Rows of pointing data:
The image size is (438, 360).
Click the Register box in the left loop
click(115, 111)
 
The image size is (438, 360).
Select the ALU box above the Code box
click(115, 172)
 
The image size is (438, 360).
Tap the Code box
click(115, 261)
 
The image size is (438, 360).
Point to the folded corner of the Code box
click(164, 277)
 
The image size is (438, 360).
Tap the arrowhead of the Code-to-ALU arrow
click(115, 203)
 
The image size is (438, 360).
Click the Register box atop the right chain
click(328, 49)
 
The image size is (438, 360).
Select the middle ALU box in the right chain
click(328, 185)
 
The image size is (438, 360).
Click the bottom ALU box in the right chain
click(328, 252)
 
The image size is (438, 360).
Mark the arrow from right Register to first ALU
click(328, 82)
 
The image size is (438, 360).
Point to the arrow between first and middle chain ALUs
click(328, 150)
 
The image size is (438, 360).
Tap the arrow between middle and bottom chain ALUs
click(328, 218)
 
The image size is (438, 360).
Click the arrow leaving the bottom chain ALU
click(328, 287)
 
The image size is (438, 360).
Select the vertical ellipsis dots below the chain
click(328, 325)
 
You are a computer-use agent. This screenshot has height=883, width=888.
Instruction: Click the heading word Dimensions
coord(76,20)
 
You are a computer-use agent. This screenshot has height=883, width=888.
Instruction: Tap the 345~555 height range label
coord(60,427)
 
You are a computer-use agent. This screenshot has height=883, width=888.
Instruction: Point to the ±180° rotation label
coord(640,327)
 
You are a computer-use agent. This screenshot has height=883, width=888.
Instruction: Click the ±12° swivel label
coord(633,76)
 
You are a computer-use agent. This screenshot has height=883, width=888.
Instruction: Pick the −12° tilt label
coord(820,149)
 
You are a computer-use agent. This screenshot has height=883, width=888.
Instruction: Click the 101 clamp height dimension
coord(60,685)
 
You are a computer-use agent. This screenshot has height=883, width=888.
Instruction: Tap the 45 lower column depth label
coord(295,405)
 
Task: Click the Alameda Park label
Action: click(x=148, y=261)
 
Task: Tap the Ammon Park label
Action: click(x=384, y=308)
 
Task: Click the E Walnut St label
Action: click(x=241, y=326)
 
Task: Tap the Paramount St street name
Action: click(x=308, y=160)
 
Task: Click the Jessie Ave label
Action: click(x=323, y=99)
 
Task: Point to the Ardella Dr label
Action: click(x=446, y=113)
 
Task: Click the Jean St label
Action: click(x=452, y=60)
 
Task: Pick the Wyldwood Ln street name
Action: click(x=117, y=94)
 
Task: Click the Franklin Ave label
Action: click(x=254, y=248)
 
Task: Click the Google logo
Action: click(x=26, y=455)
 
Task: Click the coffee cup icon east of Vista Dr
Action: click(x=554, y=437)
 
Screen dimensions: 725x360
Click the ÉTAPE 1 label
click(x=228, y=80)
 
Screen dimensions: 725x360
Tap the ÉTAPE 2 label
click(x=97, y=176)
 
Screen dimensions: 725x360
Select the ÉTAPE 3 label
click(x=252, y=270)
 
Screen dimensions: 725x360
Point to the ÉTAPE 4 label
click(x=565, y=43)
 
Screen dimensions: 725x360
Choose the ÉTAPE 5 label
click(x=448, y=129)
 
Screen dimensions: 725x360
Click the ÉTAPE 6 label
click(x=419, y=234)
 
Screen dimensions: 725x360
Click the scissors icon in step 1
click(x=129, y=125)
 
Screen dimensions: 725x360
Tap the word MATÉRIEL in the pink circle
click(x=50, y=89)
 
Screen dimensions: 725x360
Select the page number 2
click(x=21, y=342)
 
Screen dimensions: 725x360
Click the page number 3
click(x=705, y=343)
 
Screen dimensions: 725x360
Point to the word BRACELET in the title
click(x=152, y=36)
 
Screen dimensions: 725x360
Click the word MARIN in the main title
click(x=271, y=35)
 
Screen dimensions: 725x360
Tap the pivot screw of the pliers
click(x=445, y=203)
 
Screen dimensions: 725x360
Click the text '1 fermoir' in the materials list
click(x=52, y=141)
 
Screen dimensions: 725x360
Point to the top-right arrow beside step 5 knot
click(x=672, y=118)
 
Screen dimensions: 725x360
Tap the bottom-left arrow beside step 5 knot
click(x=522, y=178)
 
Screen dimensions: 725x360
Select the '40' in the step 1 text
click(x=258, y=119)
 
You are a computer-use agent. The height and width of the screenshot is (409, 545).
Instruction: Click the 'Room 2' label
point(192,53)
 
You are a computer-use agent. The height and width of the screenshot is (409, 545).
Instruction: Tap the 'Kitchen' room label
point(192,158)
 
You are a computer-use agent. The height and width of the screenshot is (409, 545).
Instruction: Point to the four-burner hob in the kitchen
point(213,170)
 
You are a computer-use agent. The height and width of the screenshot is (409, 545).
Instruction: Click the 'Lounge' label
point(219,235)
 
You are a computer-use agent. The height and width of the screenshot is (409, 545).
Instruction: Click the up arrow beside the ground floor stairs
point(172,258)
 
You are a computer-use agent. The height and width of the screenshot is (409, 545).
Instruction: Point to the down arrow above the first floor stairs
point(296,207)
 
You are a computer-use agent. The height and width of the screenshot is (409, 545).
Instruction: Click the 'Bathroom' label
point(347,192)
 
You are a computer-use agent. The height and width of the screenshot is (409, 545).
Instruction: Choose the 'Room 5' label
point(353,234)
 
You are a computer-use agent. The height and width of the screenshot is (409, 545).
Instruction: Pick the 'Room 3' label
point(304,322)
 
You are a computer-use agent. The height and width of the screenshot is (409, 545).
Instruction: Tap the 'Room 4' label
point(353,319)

→ WRITTEN INSTRUCTION: Identify every line in the records above that contains the word "page", treating uppercase and lowercase as different, and copy each such line in full.

→ ANSWER IN FULL:
Select the page number 2
Click the page number 3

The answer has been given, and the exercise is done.